Si la semana pasada os dimos algunos consejos para limpiar muebles de madera, hoy seguiremos con la tendencia marcada pero cambiaremos de material; esta vez lo haremos de puertas lacadas, ya que éstas se han convertido en una de los elementos más comunes en las nuevas construcciones.
El primer consejo, al igual que en otro tipo de muebles, es limpiarlo con una bayeta o un plumero para dejarlo sin polvo; pues éste puede hacer que la puerta se manche con la lluvia, humedad… O incluso llegar a rayarse. Una vez limpia de polvo, debemos proseguir con su cuidado y mantenimiento para que esté siempre perfecta.

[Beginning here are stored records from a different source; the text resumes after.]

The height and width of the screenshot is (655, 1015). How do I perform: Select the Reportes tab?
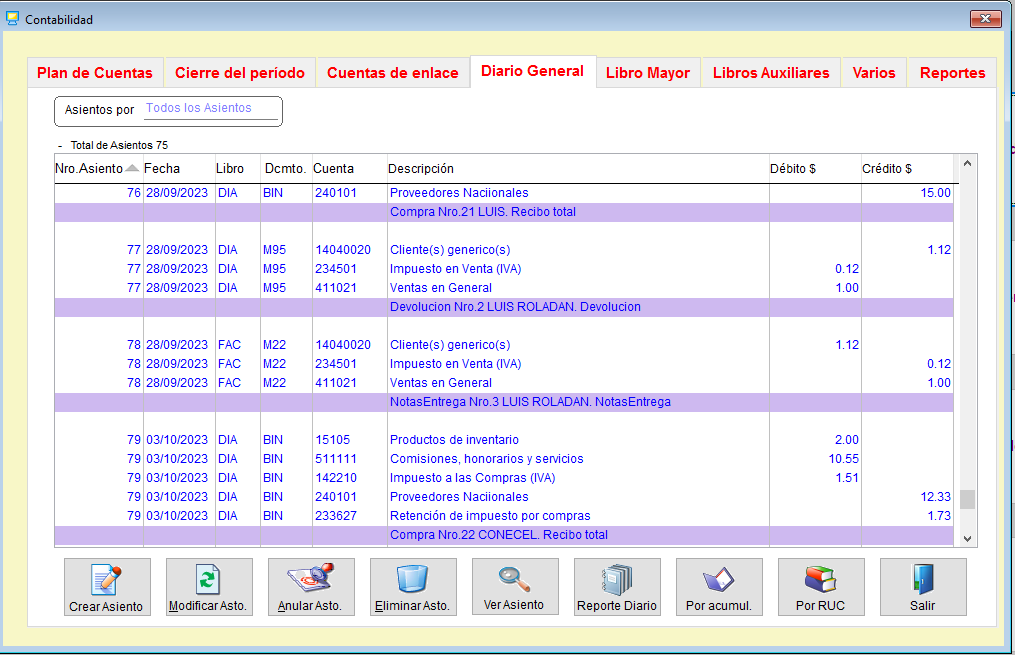(952, 72)
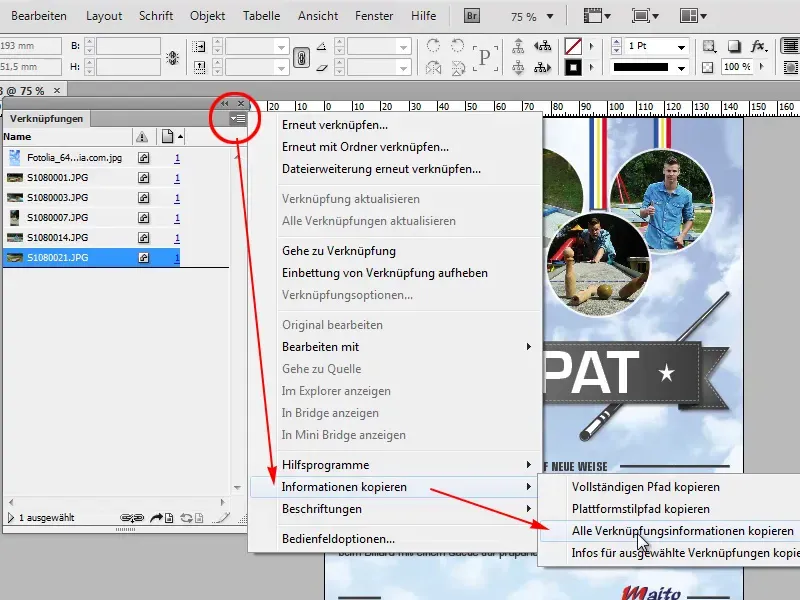Collapse the Verknüpfungen panel with the double arrows
Image resolution: width=800 pixels, height=600 pixels.
(225, 103)
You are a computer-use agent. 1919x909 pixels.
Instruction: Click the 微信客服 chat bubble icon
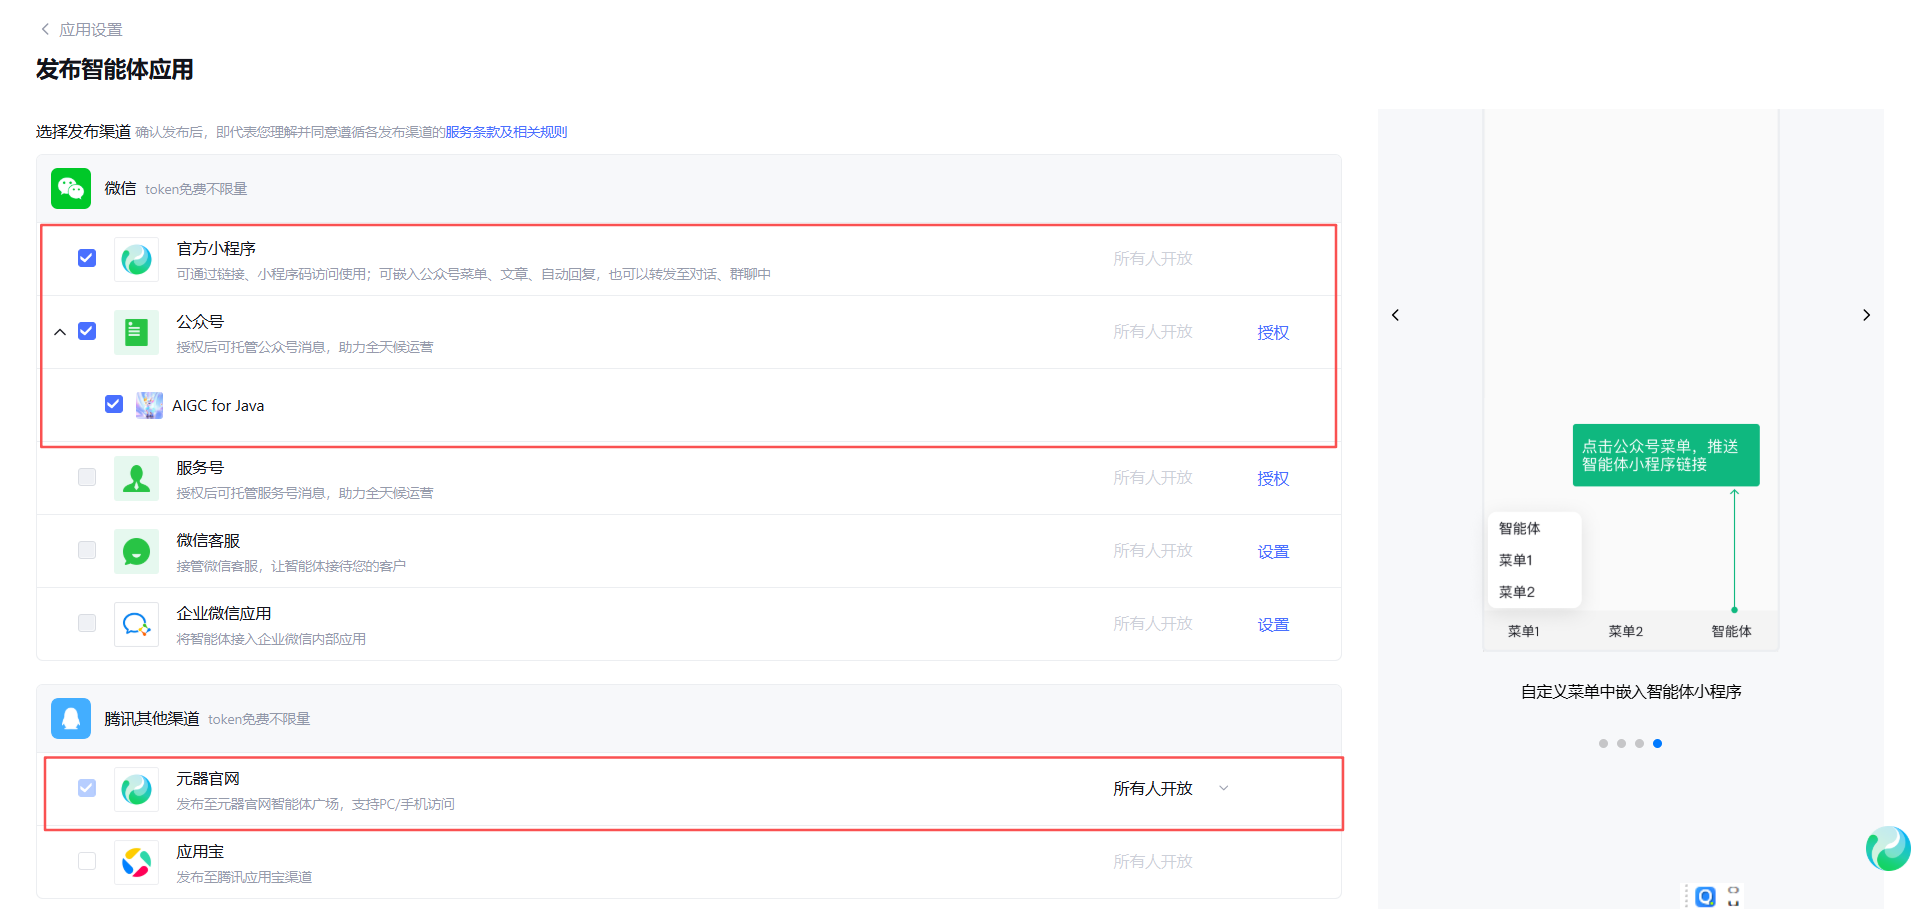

En el caso de que además de polvo tenga una mancha, podemos utilizar agua destilada con un poco de jabón neutro, humedecer la bayeta microfibra y limpiar la superficie manchada, para posteriormente secar bien la puerta.
Si se trata de una mancha que no llega a quitarse ni con el remedio anterior, siempre podemos utilizar alcohol o vinagre, humedeciendo la bayeta microfibra, pero con mucho cuidado y cerciorándonos de secar muy bien, ya que el alcohol o el vinagre pueden disminuir el brillo.